■ Work to be completed
Of all the lines below, output only those starting at the one with "You are a computer-use agent. The width" and ending at the one with "Task: Collapse the app", both ends included, exactly as written.

■ Supplied records
● ● ● ●
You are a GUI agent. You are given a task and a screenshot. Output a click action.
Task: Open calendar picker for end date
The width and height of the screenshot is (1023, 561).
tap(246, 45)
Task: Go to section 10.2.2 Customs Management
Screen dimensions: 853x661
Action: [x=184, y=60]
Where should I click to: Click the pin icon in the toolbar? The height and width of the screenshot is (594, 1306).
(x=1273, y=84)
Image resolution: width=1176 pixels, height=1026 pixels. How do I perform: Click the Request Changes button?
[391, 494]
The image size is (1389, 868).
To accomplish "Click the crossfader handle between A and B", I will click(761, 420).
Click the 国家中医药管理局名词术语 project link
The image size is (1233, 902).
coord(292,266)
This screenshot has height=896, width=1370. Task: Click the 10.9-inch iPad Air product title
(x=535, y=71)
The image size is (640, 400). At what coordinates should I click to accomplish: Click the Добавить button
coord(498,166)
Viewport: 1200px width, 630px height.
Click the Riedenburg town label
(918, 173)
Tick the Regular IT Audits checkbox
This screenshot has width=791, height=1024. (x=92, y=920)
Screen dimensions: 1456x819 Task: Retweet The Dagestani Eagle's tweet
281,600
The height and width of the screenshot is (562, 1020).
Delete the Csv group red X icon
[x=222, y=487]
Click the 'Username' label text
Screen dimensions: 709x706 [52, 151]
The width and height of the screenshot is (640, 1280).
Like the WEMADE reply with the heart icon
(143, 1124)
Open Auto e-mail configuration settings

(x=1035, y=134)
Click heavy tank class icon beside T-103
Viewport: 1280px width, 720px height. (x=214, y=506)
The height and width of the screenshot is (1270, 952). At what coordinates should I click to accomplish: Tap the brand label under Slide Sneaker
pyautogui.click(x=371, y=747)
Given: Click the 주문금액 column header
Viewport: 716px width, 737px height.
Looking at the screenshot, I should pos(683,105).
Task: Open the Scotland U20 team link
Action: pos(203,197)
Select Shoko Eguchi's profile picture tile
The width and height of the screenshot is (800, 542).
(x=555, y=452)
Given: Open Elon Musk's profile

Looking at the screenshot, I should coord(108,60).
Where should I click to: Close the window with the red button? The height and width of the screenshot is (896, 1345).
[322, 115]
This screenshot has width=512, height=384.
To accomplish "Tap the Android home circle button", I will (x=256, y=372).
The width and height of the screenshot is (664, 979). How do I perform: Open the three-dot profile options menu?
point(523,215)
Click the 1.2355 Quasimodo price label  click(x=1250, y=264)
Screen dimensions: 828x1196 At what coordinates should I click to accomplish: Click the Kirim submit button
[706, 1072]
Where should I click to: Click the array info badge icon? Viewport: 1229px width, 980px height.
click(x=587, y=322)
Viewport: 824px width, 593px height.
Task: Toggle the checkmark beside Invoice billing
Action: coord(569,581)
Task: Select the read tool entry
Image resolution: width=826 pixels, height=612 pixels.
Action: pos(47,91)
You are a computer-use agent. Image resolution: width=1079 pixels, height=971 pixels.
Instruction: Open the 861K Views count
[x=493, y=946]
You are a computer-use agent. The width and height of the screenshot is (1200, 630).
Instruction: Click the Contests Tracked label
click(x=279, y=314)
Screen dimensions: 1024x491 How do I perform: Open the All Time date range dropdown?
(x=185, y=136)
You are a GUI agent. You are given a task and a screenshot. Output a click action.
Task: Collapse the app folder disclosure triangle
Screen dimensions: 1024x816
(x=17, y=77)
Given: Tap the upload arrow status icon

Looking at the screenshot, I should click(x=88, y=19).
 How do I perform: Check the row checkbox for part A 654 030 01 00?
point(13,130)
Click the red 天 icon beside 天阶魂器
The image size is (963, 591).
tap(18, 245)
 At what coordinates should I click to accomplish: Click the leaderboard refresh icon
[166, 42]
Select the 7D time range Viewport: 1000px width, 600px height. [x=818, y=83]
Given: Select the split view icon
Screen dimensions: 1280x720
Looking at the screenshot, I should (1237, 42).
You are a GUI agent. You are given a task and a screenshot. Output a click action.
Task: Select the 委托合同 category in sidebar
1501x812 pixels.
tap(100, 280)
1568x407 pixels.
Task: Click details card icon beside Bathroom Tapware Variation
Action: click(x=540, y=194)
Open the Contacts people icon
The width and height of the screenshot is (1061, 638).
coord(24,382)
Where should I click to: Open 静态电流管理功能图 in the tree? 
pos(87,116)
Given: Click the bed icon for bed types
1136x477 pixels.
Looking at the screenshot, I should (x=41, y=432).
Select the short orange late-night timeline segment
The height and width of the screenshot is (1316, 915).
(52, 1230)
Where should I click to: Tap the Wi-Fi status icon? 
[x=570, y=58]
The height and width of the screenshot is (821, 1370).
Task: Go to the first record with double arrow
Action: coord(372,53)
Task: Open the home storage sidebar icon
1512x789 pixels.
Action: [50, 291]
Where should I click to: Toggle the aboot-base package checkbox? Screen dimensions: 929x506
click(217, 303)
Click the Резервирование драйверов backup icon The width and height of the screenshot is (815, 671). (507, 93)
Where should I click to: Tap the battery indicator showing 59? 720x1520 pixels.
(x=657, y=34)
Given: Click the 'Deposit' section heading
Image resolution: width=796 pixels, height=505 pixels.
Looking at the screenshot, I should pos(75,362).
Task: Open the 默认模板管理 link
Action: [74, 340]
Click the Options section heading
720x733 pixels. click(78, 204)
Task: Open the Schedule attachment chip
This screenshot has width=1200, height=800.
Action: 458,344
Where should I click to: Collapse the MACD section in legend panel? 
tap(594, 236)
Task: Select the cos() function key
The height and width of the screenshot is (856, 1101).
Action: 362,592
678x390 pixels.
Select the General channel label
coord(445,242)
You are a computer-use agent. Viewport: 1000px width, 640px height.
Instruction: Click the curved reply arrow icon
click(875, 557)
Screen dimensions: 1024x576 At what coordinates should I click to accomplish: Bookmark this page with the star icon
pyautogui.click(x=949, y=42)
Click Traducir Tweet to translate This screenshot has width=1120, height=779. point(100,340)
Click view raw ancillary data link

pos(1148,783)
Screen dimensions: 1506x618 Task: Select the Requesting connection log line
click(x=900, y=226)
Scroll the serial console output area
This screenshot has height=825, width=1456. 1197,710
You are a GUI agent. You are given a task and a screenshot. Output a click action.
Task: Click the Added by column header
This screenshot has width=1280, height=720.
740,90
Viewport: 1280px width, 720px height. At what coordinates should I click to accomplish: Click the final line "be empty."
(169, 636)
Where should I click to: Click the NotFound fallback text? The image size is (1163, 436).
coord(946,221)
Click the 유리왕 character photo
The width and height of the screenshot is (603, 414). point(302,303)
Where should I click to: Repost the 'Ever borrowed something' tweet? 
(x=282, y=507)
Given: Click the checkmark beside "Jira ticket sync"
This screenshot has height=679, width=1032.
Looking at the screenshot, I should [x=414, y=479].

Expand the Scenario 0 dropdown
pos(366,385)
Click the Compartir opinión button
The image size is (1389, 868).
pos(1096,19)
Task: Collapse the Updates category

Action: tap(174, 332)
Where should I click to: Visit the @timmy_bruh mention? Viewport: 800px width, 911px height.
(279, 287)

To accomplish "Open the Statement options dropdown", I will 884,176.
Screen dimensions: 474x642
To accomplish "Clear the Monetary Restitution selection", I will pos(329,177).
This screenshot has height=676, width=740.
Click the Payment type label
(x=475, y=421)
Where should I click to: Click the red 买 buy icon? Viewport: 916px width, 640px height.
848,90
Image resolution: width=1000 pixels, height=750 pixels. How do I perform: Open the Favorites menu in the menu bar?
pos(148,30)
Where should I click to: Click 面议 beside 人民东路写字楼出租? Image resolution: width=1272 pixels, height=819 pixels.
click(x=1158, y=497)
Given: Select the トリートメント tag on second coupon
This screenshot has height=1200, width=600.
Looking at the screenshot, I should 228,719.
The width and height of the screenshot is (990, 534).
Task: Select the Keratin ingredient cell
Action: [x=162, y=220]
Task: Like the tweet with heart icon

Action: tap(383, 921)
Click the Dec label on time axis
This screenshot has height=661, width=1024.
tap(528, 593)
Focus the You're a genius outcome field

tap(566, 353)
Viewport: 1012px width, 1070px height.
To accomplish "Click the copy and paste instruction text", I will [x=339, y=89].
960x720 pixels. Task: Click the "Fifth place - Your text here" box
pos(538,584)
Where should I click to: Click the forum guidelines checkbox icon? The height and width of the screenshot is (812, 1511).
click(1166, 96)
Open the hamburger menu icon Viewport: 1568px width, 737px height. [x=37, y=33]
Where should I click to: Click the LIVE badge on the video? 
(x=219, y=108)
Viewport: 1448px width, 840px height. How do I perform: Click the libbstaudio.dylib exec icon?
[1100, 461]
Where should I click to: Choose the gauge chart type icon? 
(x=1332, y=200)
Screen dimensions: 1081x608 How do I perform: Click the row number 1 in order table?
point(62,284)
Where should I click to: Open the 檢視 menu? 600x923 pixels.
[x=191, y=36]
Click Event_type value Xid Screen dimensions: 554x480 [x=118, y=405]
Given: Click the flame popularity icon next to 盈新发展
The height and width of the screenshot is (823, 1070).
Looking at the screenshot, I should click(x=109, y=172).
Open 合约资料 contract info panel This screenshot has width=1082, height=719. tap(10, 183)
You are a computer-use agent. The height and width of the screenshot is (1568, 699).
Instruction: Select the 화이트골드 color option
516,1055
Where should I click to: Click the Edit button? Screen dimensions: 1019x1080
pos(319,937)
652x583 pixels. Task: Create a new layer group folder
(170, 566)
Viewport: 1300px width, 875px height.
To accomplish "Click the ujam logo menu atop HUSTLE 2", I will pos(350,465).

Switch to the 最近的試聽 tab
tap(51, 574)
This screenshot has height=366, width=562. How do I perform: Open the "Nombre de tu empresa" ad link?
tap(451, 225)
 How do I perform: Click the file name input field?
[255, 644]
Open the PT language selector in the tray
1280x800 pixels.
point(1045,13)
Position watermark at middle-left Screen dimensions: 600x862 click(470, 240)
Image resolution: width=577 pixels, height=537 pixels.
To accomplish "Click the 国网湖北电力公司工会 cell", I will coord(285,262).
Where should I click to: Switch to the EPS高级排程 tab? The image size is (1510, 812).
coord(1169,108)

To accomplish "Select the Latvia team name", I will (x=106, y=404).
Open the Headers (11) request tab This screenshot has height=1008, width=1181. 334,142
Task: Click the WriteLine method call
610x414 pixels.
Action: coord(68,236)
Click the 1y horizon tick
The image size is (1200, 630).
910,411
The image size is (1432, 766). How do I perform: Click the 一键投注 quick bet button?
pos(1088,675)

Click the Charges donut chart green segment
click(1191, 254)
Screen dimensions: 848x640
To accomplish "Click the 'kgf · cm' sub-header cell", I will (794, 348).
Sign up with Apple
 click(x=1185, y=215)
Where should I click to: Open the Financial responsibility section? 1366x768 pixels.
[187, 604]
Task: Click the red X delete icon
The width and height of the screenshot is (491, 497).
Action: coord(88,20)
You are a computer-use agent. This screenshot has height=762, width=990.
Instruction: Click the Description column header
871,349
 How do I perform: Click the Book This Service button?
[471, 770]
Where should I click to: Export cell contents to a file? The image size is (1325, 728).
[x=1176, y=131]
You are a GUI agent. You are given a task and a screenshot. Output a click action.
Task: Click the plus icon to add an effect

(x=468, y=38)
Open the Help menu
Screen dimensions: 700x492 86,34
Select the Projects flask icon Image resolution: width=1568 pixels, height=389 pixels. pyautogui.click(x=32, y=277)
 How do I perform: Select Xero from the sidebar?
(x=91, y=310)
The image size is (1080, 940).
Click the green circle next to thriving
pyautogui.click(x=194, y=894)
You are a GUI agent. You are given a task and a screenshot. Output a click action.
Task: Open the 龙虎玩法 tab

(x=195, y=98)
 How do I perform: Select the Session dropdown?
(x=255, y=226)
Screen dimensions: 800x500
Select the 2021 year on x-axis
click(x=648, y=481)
● ● ● ●
■ Answer to the exercise
You are a computer-use agent. The width and height of the screenshot is (1200, 630).
Instruction: Click the Contests Tracked label
click(x=279, y=314)
Screen dimensions: 1024x491 How do I perform: Open the All Time date range dropdown?
(x=185, y=136)
You are a GUI agent. You are given a task and a screenshot. Output a click action.
Task: Collapse the app folder disclosure triangle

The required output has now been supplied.